The Metaverse will require countless new technologies, protocols, companies, innovations, and discoveries to work. And it won’t directly come into existence; there will be no clean “Before Metaverse” and “After Metaverse”. Instead, it will slowly emerge over time as different products, services, and capabilities integrate and meld together. However, it’s helpful to think of three core elements that need to come into place.
(One way I try to think about these three areas from a procedural perspective is via the Book of Genesis – first, one must create the underlying universe (“concurrency infrastructure”), then s/he must define its laws of physics and rules (“standards and protocols”), then s/he must fill it with life (“content”) that’s worthwhile, evolves, and iterates against selection pressures. God, in other words, doesn’t create and design the world as though it were a miniature model, but enables one to grow across a mostly blank tableau etc.)
Accordingly, when you access content from another user, you’re really just pulling the latest information that Facebook is giving you
At a foundational level, the technology simply does not yet exist for there to be hundreds, let alone millions of people participating in a shared, synchronous experience. Consider Fortnite’s 2019 Marshmello concert. An astounding 11MM people experienced the event in real time. However, they did not do so together. In truth, there were more than 100,000 instances of the Marshmello concert, all of which were slightly out of sync and capped at 100 players per instance. Epic can probably do more than this today, but not into several hundred, let alone millions.

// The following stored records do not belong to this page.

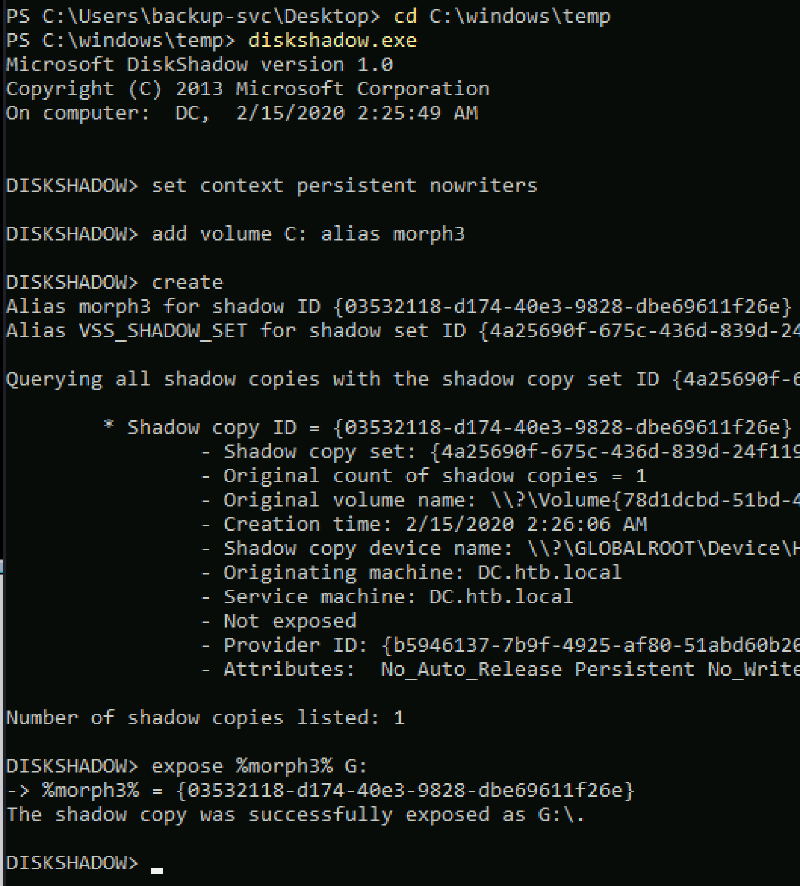Click the 'Alias VSS_SHADOW_SET' output line

[400, 331]
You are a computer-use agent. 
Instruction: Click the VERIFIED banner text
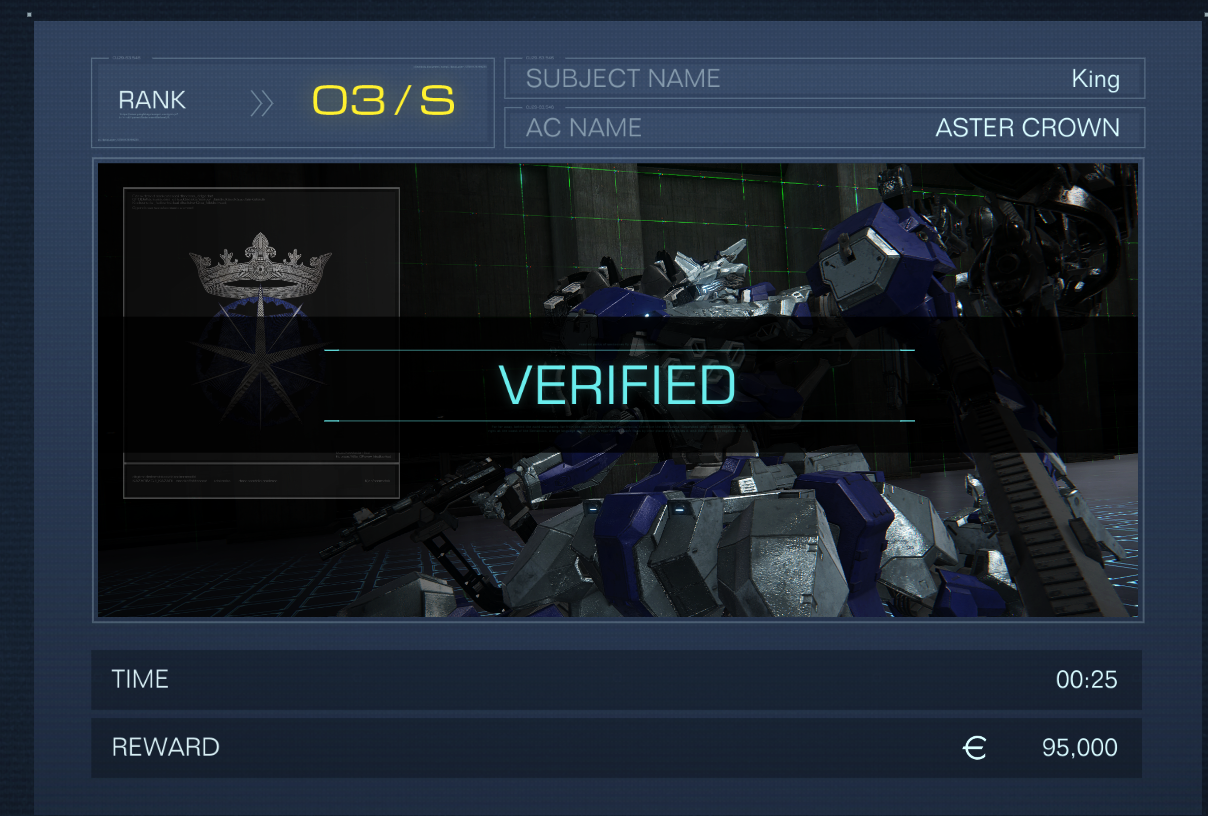coord(617,386)
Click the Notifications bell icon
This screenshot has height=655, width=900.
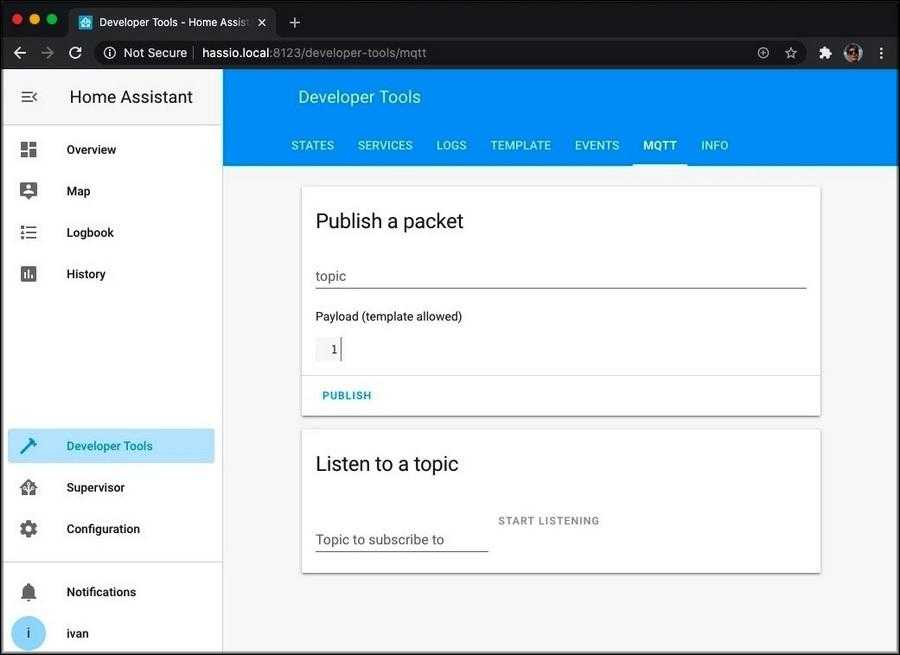(x=29, y=592)
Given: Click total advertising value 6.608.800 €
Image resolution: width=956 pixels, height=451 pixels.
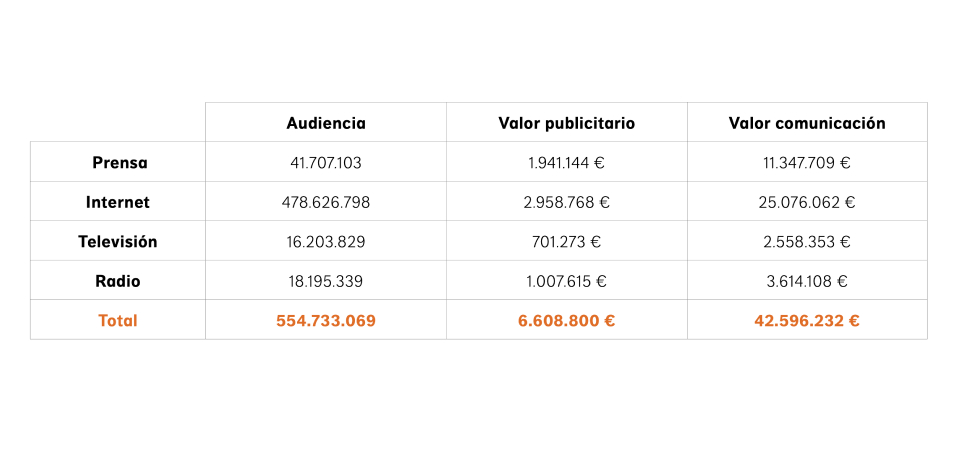Looking at the screenshot, I should [x=566, y=321].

Not only does the Metaverse require infrastructure that currently does not exist, the Internet was never designed for anything near this experience. After all, it was designed to share files from one computer to another. As a result, most of the Internet’s underlying systems are oriented around one server talking to one other server or an end-user device. This model continues today. There are billions of people on today’s Facebook, for example, but each user shares an individual connection with the Facebook server, not with any other user. The earliest form of pseudo-synchronous programs were text chats, but you’re still just pushing largely static data to a server and pulling the latest information from it when/where/how/as it’s needed. The Internet simply wasn’t designed for persistent (versus continuous) communication, let alone persistent communication that is synchronized in precise real time to countless others.